━━━ Extracted data ━━━

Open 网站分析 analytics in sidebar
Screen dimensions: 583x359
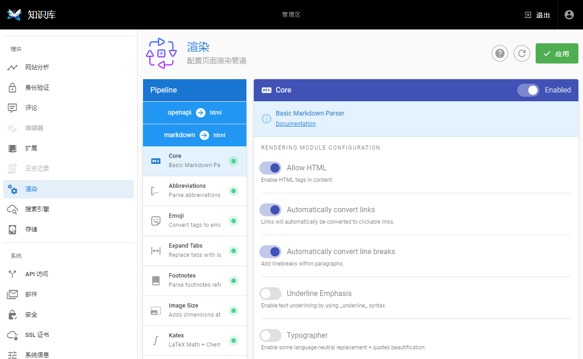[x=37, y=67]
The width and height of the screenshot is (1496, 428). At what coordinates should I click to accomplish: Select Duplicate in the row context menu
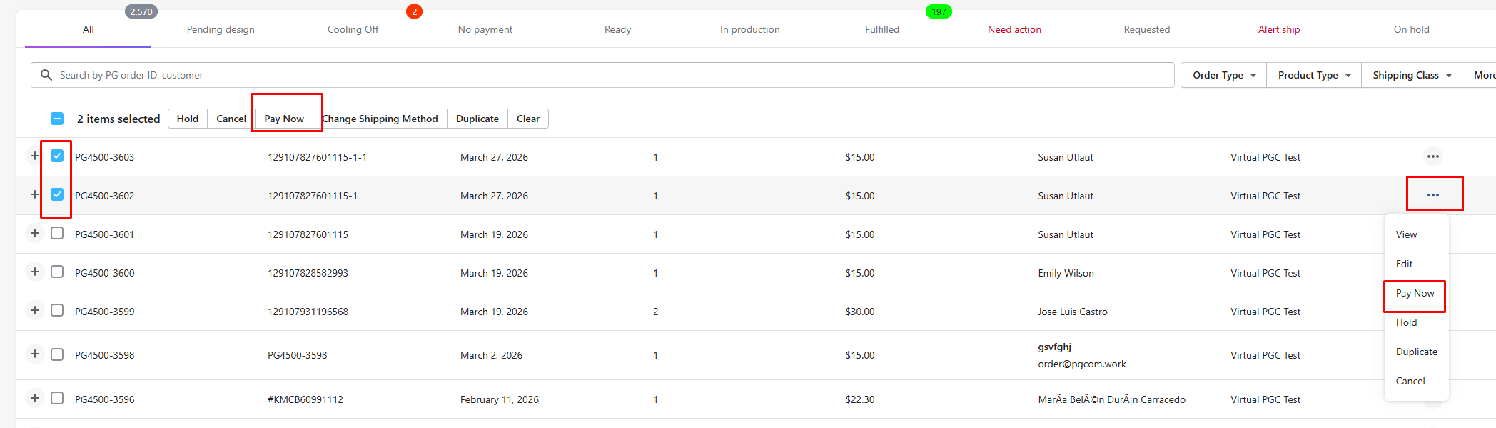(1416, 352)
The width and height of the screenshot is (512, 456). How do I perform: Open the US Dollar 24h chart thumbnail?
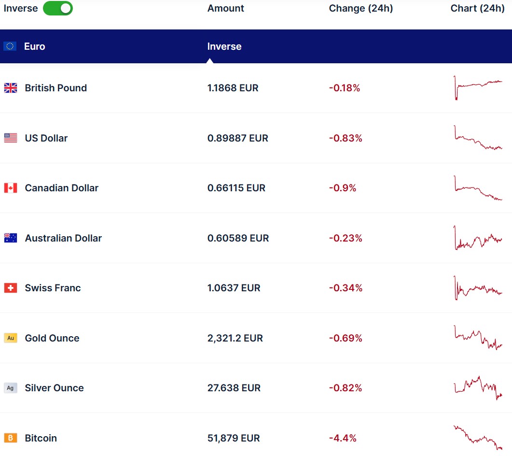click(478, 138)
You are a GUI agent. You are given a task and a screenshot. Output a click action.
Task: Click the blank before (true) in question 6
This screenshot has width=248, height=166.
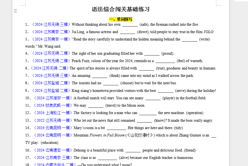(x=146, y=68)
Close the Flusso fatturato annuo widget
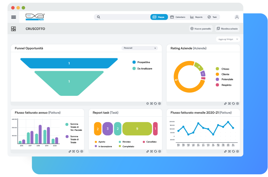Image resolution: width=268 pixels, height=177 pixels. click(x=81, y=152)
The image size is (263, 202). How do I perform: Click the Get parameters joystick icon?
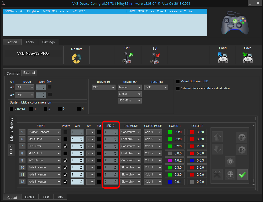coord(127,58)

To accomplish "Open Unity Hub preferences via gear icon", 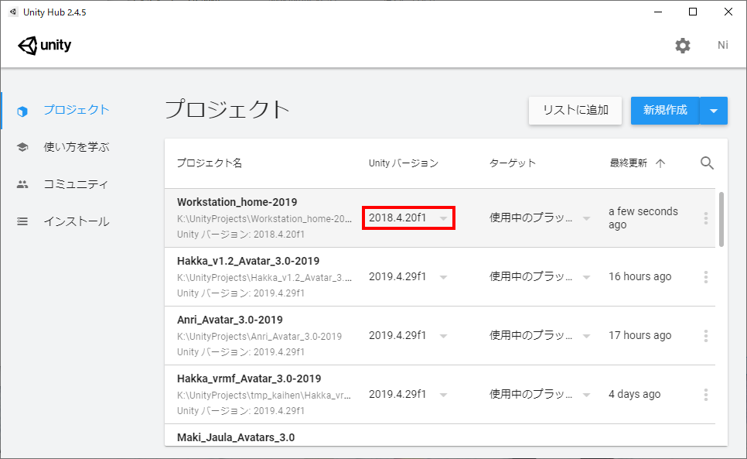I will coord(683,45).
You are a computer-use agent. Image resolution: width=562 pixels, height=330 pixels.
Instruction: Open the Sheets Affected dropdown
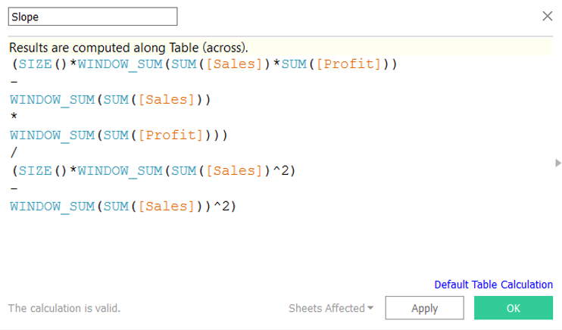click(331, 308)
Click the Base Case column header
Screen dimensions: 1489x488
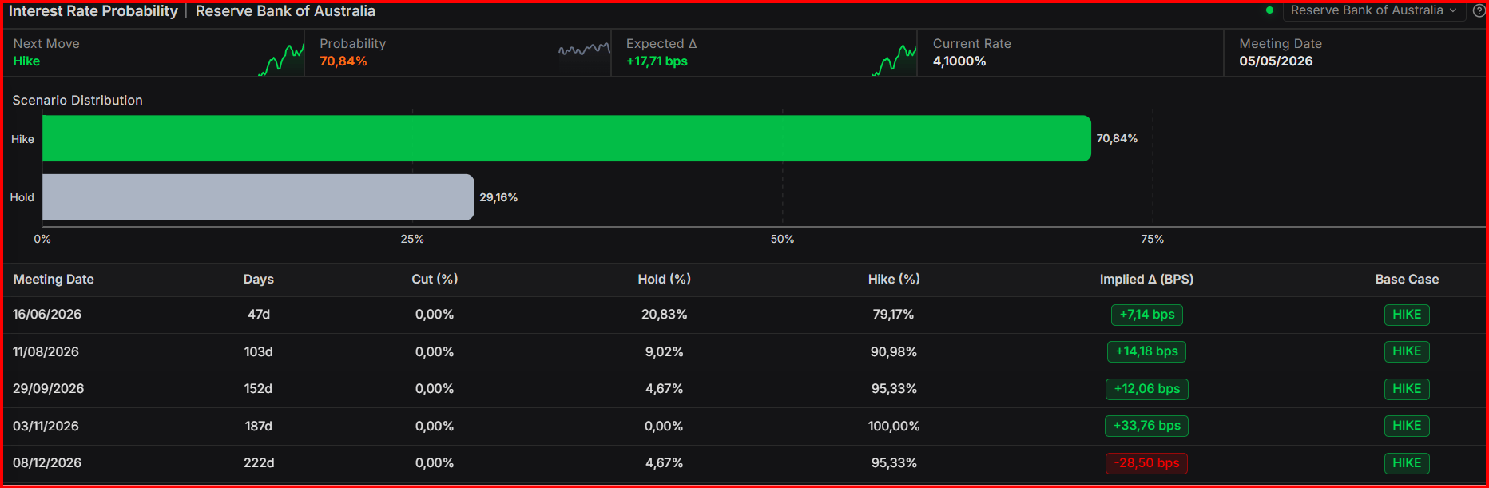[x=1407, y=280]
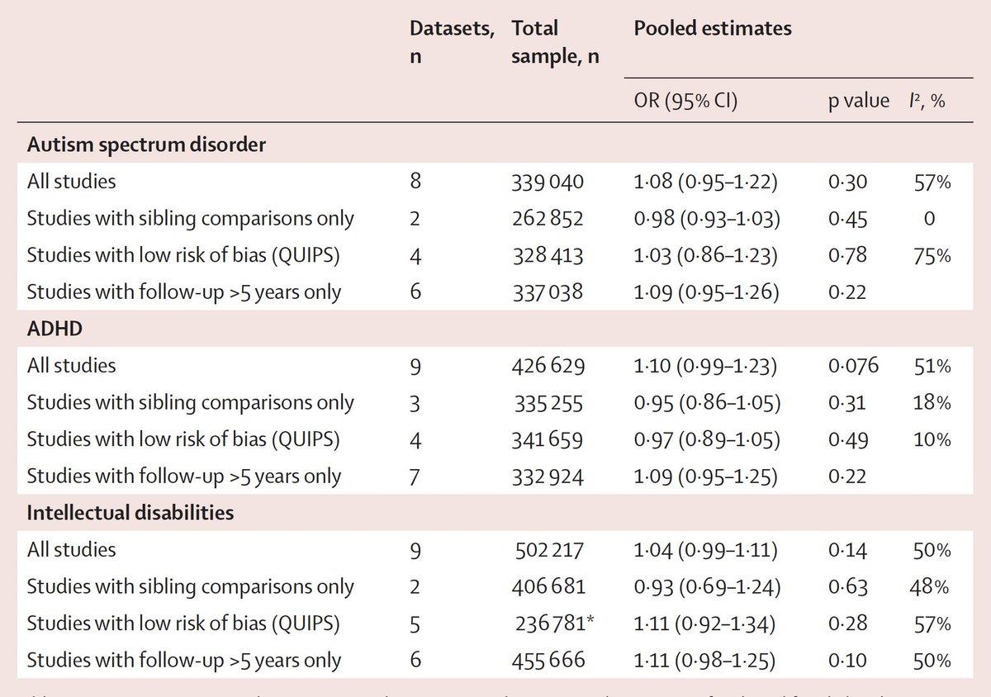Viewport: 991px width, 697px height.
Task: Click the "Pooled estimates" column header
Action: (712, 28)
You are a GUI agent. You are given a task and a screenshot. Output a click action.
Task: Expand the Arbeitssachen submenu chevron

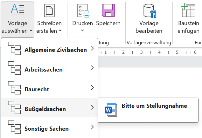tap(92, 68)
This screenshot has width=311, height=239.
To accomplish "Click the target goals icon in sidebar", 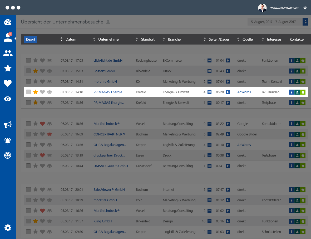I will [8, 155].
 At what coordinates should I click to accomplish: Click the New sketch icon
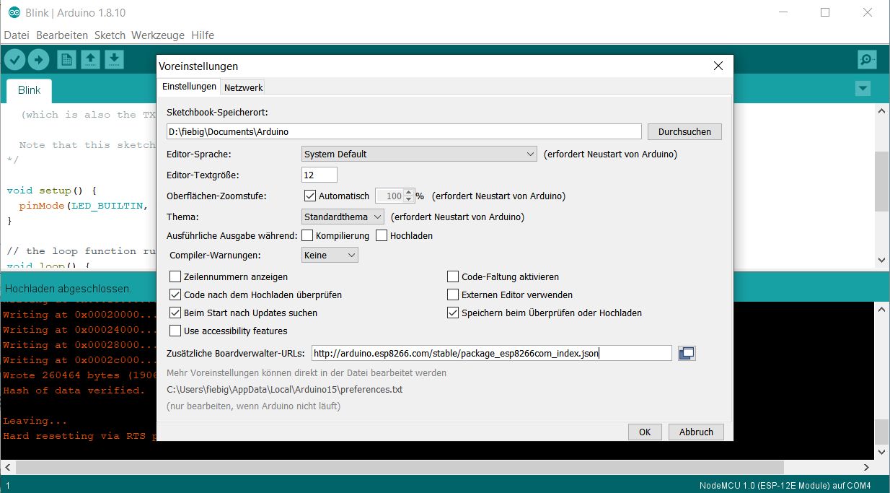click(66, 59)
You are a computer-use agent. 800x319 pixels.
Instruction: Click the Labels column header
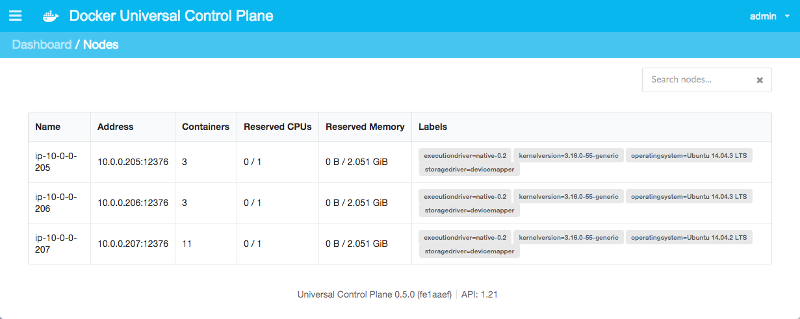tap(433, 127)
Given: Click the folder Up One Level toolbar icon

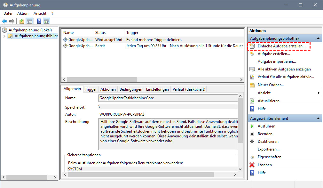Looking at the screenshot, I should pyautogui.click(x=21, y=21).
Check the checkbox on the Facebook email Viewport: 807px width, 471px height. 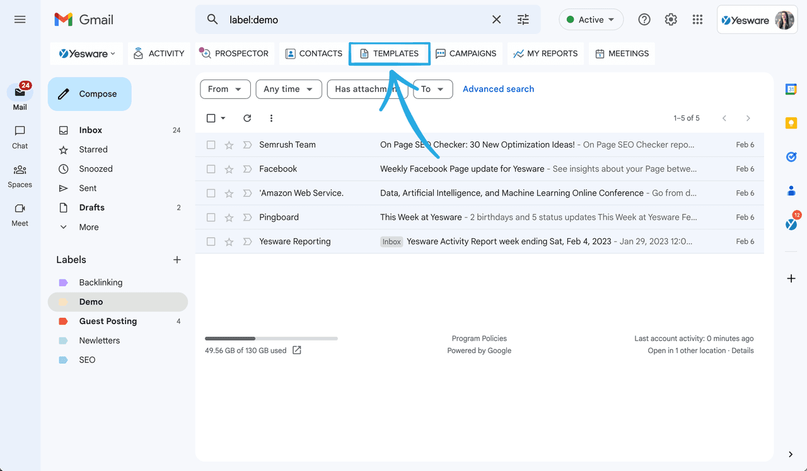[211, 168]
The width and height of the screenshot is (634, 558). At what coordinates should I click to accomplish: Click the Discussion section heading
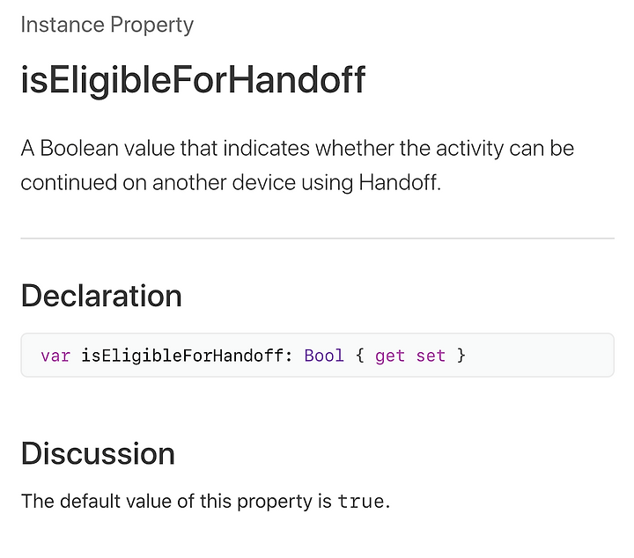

━━━

▶ Task item: Using the material above, copy every line in which the string "computer" occurs.

▶ Task output:
You are a computer-use agent. Image resolution: width=562 pixels, height=330 pixels.
You are a computer-use agent. 800x319 pixels.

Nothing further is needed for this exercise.